General information
- Type: Amateur-built aircraft and ultralight trainer
- National origin: United States
- Manufacturer: Airdrome Aeroplanes
- Status: In production (2011)
- Number built: 4 (2011)

History
- Developed from: Airdrome Dream Classic

= Airdrome Dream Fantasy Twin =

American ultralight airplane

The Airdrome Dream Fantasy Twin is an American ultralight trainer and amateur-built aircraft, designed and produced by Airdrome Aeroplanes, of Holden, Missouri. The aircraft was derived from the single seat Airdrome Dream Classic and is supplied as a kit for amateur construction.

==Design and development==
The Airdrome Dream Fantasy Twin features a cable-braced biplane layout, a two-seats-in-side-by-side configuration open cockpit, fixed conventional landing gear and a single engine in tractor configuration mounted above the cockpit on the keel tube.

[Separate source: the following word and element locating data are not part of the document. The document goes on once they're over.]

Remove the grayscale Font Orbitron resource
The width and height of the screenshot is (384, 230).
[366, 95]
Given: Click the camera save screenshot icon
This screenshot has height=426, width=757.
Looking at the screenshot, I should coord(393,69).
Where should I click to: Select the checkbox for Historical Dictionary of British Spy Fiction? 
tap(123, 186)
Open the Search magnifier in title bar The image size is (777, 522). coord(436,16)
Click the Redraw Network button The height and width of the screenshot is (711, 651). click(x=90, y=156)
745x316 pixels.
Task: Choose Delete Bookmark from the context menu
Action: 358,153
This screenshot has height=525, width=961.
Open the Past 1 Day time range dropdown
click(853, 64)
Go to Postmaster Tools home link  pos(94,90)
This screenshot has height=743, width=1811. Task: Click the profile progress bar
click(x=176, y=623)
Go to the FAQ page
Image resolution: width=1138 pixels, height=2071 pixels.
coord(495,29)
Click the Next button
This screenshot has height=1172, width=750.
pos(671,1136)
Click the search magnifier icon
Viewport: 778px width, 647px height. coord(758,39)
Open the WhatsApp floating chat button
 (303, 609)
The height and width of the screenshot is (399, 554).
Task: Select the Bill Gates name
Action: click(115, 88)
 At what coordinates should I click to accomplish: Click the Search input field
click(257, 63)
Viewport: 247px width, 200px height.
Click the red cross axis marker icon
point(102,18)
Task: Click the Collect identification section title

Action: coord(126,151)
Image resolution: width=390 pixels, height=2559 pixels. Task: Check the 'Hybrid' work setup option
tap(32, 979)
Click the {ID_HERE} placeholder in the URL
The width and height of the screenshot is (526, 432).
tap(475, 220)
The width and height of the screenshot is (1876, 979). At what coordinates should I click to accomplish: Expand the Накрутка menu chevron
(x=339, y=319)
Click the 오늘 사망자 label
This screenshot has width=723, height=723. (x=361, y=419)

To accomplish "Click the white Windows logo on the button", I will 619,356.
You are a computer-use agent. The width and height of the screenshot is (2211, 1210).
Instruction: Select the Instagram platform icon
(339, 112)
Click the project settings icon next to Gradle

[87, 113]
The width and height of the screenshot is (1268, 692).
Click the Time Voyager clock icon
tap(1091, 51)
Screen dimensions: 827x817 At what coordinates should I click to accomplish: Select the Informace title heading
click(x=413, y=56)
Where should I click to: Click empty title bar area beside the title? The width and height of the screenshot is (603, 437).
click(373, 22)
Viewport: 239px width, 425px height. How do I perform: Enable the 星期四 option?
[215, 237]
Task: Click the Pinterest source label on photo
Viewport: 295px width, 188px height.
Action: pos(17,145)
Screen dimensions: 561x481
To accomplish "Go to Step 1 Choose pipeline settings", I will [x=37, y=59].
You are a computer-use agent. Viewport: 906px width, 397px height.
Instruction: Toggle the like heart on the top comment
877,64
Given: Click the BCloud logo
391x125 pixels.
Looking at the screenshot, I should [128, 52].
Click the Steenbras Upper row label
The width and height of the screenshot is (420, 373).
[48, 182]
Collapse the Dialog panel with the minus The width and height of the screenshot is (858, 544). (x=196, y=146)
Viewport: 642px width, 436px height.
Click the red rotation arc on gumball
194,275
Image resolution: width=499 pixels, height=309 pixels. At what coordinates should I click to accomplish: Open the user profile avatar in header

The aircraft is made from bolted-together aluminum tubing, with its flying surfaces covered in doped aircraft fabric. The Airdrome Dream Fantasy Twin has a wingspan of 30 ft and a wing area of 150 sqft. It can be equipped with engines ranging from 35 to 65 hp. The standard engine used is the 50 hp two stroke Rotax 503, with 64 hp Rotax 582, 40 hp Rotax 447, 35 hp Rotax 377 or a 60 hp Volkswagen air-cooled engine optional. Building time from the factory-supplied kit is estimated at 200 hours by the manufacturer.

==Operational history==
Four examples had been completed by December 2011.